La Giunta regionale sceglie di ignorare regole, contesto istituzionale e prudenza amministrativa, dando il via libera alla ripartizione dei 12 milioni di euro per il salario accessorio e all’insediamento dell’ARANS, nonostante la legge regionale n. 28/2025 sia formalmente impugnata dal Governo nazionale. Una decisione approvata all’unanimità che più che una dimostrazione di forza appare come un atto di spregiudicatezza politica, adottato con la leggerezza di chi gioca una partita d’azzardo con risorse pubbliche e diritti dei lavoratori.
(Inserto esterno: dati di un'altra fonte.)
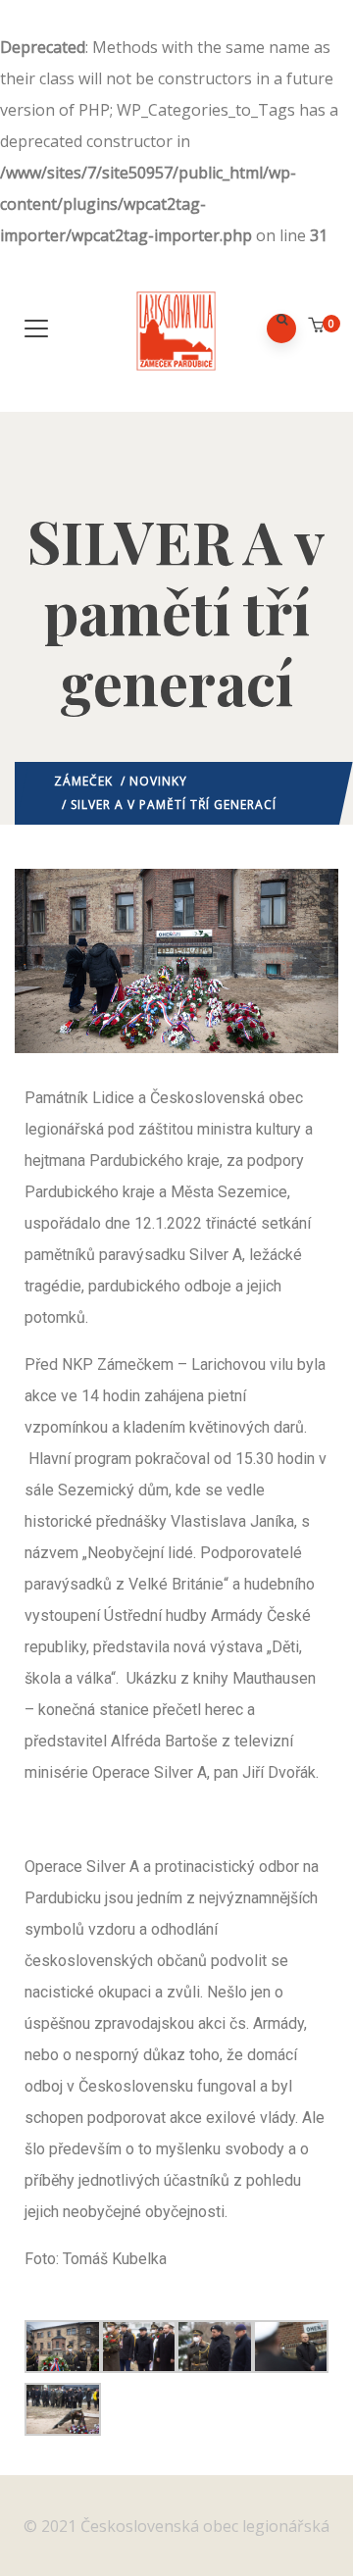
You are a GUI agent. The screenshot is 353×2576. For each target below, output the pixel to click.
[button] (318, 324)
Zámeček (83, 781)
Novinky (158, 781)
La delibera si fonda su una risoluzione della Cabina di Regia del Comparto Unico e viene presentata dalla narrazione dell’Esecutivo regionale come un gesto di “determinazione”, ma nella sostanza certifica una grave torsione istituzionale: si procede come se il quadro giuridico fosse solido e definitivo, quando invece pende un giudizio che potrebbe travolgere l’intero impianto normativo. Non una strategia responsabile, ma una fuga in avanti che scarica sui lavoratori e sugli enti locali il rischio di scelte affrettate.
La Giunta rivendica di “non rallentare gli effetti della riforma”, ma omette di spiegare perché sia opportuno accelerare proprio ora, in una fase di evidente incertezza costituzionale. Si spaccia per “segnale concreto” quello che in realtà è un azzardo: distribuire risorse e avviare strutture su una legge la cui legittimità è contestata dallo Stato. Altro che stabilità: è un castello costruito su fondamenta fragili.
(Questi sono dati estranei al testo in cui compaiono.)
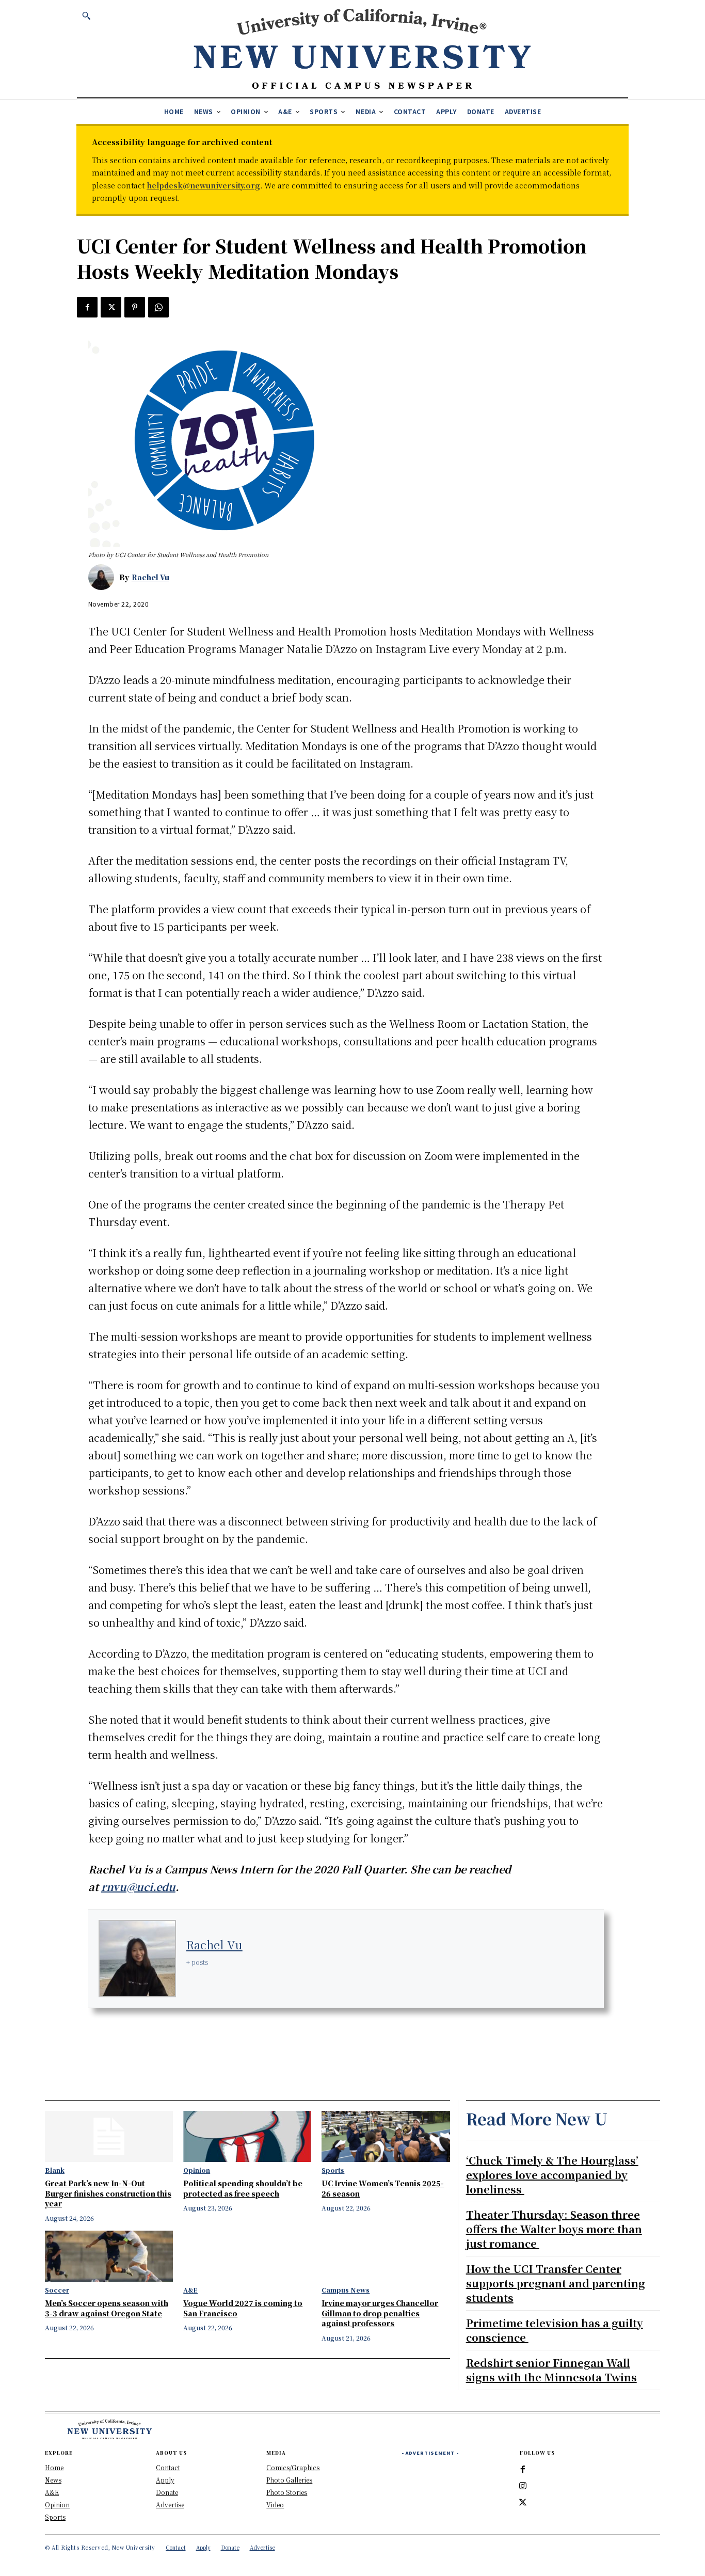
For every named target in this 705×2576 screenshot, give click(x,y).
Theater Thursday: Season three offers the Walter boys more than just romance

Le dichiarazioni trionfalistiche degli assessori, che parlano di andare avanti “senza esitazioni”, confermano l’impostazione di una Giunta che sembra aver smarrito il senso del limite e della responsabilità istituzionale. Difendere le prerogative regionali non significa fingere che i problemi non esistano, né tantomeno trasformare un contenzioso serio in una prova di forza politica.
L’insediamento dell’ARANS entro dicembre viene presentato come un “passo essenziale”, ma rischia di rivelarsi un atto simbolico privo di basi solide, destinato a complicare ulteriormente il quadro anziché chiarirlo. La promessa di equiparazione giuridica ed economica appare così sospesa tra propaganda e incertezza, mentre il confronto con il Governo viene evocato senza che vi sia alcun segnale di reale composizione del conflitto.
In questo contesto, parlare di “linea di responsabilità e pragmatismo” suona quanto meno paradossale. La responsabilità imporrebbe cautela, rispetto delle procedure e consapevolezza delle conseguenze; il pragmatismo suggerirebbe di attendere l’esito dell’impugnazione prima di impegnare risorse e strutture. Qui, invece, si sceglie deliberatamente di forzare la mano.
Quella che viene raccontata come una riforma attesa rischia così di trasformarsi nell’ennesimo esempio di governo improvvisato: una tavolata di giocatori d’azzardo compulsivi, più preoccupati di lanciare segnali politici che di garantire un’amministrazione sensata, solida e rispettosa delle regole. E, come spesso accade in queste partite, il conto potrebbe arrivare dopo – ma a pagarlo non saranno i giocatori, bensì le istituzioni e i cittadini.